15. according to one of claims 1 to 14, characterized in that the system (2) has an ammonia reactor arrangement (31) and that the hydrogen stream (1) and a nitrogen stream (32) are supplied to the ammonia reactor arrangement (31) for the production of ammonia (33).

16. Method according to one of claims 1 to 15, characterized in that the energy carrier flow (3) comprises natural gas, preferably consisting substantially of natural gas.

17. Method according to one of claims 1 to 16, characterized in that the steam heater (13) has a heat exchanger (37) for heating an oxygen-containing combustion gas (38) by means of a flue gas (39) as exhaust gas of the burner (19).

18. Method for producing hydrogen, characterized in that the hydrogen is obtained from a hydrogen stream (1) which was obtained according to the method according to one of claims 1 to 17.

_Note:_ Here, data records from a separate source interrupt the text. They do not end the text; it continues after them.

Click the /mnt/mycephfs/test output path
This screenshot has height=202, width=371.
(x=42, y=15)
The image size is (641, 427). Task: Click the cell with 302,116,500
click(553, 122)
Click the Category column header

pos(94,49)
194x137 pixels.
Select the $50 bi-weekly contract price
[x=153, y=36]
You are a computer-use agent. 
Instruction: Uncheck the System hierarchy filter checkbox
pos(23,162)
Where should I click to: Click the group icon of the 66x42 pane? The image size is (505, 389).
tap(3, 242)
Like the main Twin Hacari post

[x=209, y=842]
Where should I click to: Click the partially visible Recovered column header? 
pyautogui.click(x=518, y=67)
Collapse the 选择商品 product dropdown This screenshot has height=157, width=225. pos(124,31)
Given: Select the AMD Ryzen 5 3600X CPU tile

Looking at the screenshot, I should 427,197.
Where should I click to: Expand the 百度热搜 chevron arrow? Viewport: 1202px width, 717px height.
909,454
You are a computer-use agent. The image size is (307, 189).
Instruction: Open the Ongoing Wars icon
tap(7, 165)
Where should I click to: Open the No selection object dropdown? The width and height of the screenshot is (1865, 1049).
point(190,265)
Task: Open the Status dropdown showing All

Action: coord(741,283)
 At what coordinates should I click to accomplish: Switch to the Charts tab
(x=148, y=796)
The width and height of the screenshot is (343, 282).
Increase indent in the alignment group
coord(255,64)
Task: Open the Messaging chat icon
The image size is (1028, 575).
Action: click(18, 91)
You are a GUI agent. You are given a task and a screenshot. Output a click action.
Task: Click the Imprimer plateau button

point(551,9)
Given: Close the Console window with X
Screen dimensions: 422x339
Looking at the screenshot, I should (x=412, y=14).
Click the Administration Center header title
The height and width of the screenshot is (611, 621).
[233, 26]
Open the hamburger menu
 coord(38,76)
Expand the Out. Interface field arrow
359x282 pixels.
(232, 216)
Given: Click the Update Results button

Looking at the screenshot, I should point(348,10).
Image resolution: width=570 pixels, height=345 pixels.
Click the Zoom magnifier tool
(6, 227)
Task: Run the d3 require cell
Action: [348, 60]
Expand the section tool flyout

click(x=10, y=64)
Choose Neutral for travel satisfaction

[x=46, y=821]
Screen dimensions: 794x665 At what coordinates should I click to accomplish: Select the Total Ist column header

19. Plant (2) for obtaining a hydrogen stream (1), comprising an oxygen recovery arrangement (5) for providing an oxygen stream (4), comprising an ATR reactor arrangement (6) for obtaining a synthesis gas stream (7) with hydrogen and carbon oxides, wherein a carbon-containing energy carrier stream (3) and the oxygen stream (4) are supplied to the ATR reactor arrangement (6), wherein the ATR reactor arrangement (6) is configured to obtain the synthesis gas stream (7) from the energy carrier stream (3) by autothermal reforming with the oxygen stream (4), such that a particularly catalytic partial oxidation provides the heat required for the endothermic reforming reactions, and the plant (2) comprising a separation device (8) for separating the synthesis gas stream (7) into the hydrogen-containing hydrogen stream (1) and into a carbon oxide-containing purge stream (10), to which the synthesis gas stream (3) is at least partially supplied, wherein the plant (2) comprises a steam heater (13), wherein the steam heater (13) has at least one superheating stage (14a, b) for obtaining a respective superheated output steam stream (15a, b) from a respective input steam stream (16a,b) has which input steam flow (16a, b) is passed through the steam heater (13) until the superheated output steam flow (15a, b) is obtained, and wherein the system (2) has a turbine arrangement (12) for generating electric current, which turbine arrangement (12) is driven by at least one superheated output steam flow (15a, b), characterized in that the at least one superheating stage (14a, b) each has at least two heating sections (17), which heating sections (17) are guided through an inner area (18) of the steam heater (13), in which inner area (18) the heating sections (17) are heated by a burner (19) of the steam heater (13), wherein the at least one superheating stage (14a, b) has a quench section (20) arranged between the at least two heating sections (17), in which quench section (20) the incoming steam flow (16a,b) boiler feedwater (21) generated in the plant (2) is supplied for quenching.